> _PROBLEM TO WORK ON_
Check each line of the data for "handle", then give the number of lines that have it, without any other words.

Stored items:
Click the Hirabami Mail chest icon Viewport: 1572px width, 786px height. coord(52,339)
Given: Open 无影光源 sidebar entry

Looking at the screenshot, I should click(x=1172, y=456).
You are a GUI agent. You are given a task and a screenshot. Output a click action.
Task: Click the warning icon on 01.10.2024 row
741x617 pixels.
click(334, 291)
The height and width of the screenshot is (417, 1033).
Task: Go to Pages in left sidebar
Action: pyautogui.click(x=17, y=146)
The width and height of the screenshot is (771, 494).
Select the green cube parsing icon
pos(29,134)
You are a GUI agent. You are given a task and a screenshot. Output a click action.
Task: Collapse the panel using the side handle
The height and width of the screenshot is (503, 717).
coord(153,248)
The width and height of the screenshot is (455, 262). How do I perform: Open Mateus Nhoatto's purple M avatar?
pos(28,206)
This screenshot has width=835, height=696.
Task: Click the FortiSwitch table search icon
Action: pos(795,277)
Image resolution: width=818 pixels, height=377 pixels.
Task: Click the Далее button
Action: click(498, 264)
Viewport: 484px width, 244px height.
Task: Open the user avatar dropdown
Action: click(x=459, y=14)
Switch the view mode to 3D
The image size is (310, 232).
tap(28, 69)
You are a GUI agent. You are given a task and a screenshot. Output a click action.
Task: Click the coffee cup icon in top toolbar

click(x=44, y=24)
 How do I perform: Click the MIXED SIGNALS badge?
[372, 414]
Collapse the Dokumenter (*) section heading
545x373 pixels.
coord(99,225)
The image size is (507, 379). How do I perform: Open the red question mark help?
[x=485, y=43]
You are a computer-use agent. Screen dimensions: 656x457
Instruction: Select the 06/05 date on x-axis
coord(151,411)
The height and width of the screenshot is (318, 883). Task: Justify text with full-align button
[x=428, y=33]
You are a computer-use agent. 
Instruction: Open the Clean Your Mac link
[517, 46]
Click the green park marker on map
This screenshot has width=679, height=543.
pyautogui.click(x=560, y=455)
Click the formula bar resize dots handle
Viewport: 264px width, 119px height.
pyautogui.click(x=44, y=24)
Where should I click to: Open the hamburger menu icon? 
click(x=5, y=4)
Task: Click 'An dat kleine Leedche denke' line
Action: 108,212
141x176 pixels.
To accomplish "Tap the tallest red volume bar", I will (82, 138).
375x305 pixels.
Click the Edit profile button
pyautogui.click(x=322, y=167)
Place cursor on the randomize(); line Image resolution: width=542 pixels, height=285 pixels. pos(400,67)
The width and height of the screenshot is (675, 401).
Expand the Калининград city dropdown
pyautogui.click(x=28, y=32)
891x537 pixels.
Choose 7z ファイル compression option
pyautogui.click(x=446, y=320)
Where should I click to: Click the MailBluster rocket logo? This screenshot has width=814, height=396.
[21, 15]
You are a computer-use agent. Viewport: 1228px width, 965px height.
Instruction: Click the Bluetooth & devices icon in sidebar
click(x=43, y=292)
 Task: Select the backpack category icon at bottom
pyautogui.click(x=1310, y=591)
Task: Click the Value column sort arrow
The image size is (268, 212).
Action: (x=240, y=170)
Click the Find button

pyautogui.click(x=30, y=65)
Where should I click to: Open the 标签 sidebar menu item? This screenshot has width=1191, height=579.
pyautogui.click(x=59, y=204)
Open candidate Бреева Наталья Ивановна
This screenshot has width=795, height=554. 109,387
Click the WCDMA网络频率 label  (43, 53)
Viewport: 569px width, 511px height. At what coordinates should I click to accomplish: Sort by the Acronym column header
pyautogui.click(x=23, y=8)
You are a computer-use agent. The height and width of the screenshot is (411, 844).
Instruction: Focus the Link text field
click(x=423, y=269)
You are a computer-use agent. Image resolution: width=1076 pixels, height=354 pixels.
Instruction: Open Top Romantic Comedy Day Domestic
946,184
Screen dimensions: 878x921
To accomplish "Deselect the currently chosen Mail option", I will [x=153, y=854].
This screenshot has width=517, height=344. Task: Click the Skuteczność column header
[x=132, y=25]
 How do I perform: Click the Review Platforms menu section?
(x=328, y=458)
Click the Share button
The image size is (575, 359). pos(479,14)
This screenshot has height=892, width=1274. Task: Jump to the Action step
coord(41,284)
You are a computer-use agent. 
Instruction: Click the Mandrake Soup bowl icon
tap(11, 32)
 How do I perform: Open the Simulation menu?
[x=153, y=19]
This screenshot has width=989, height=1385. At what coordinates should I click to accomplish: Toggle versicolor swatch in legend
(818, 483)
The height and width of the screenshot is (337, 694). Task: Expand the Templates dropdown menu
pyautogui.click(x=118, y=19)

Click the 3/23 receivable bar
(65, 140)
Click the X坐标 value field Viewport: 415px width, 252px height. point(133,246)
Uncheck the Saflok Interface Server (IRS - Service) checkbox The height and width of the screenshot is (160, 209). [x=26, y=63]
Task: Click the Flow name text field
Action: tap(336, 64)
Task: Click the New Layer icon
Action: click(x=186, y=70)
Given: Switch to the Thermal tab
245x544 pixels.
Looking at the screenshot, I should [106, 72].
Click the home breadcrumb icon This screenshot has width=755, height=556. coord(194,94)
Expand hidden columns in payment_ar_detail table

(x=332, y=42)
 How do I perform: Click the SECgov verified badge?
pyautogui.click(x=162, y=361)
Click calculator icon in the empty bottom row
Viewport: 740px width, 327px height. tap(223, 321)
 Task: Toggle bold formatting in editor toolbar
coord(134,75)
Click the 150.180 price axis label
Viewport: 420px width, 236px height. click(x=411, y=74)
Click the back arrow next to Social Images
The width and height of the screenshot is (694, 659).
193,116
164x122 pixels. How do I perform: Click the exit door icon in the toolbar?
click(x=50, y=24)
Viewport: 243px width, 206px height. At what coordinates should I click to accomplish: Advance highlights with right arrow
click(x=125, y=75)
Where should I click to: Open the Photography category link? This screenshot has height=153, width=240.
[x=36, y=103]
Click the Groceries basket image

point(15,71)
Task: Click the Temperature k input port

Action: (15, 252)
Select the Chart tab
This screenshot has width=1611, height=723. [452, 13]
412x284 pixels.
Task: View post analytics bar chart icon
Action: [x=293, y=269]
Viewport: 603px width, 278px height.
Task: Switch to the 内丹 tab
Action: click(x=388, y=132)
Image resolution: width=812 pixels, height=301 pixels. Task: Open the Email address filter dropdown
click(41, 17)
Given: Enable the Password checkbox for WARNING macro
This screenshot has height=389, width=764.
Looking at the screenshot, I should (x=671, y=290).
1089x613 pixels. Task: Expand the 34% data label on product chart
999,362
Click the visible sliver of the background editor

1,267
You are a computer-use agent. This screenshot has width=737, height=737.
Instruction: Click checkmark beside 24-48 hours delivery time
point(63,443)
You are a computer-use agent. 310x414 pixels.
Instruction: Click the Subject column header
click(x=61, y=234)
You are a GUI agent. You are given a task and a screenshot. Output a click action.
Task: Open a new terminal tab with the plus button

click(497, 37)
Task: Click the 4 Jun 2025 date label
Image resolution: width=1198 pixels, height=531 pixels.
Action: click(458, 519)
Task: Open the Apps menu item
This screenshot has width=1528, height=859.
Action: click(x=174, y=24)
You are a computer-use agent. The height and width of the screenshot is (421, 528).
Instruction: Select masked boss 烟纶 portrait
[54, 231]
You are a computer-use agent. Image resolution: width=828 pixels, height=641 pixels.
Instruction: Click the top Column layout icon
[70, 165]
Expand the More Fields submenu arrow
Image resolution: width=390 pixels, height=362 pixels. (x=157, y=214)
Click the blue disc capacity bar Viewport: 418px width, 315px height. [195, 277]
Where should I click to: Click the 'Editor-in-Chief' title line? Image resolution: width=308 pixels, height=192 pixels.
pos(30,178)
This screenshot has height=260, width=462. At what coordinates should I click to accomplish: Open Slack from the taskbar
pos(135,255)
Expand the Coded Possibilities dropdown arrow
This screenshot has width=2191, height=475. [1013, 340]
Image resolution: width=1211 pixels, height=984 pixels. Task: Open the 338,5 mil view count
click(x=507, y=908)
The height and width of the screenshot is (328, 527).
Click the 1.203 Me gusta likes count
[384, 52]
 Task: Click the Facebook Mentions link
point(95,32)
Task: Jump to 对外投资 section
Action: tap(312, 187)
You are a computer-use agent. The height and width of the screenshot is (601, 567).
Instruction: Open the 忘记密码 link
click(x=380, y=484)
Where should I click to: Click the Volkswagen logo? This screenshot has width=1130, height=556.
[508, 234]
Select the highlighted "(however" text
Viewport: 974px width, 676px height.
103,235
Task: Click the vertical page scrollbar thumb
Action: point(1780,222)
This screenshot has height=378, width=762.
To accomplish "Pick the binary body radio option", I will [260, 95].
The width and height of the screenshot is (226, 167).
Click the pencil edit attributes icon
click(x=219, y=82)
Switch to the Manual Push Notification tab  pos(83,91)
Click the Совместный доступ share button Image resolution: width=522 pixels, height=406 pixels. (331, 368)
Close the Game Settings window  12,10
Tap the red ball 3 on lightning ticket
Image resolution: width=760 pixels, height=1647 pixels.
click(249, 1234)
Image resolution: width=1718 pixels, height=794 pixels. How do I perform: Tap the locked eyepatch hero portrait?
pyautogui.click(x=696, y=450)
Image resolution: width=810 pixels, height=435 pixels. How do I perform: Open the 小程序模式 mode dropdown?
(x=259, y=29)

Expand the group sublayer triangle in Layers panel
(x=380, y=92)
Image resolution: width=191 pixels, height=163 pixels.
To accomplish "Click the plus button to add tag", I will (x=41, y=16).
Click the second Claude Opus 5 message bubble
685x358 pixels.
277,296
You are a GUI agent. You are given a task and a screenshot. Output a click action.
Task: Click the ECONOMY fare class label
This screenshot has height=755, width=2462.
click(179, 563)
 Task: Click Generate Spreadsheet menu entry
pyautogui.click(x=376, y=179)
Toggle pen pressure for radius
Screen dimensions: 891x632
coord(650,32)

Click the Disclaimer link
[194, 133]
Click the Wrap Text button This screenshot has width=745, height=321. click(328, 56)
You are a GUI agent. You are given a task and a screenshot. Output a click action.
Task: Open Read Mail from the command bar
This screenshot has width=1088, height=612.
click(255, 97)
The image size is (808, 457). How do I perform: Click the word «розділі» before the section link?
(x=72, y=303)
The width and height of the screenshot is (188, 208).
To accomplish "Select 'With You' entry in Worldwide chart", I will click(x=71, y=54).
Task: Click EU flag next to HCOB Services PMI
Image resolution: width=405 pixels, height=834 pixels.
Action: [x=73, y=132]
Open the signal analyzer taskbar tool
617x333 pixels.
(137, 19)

> _ANSWER SPACE_
2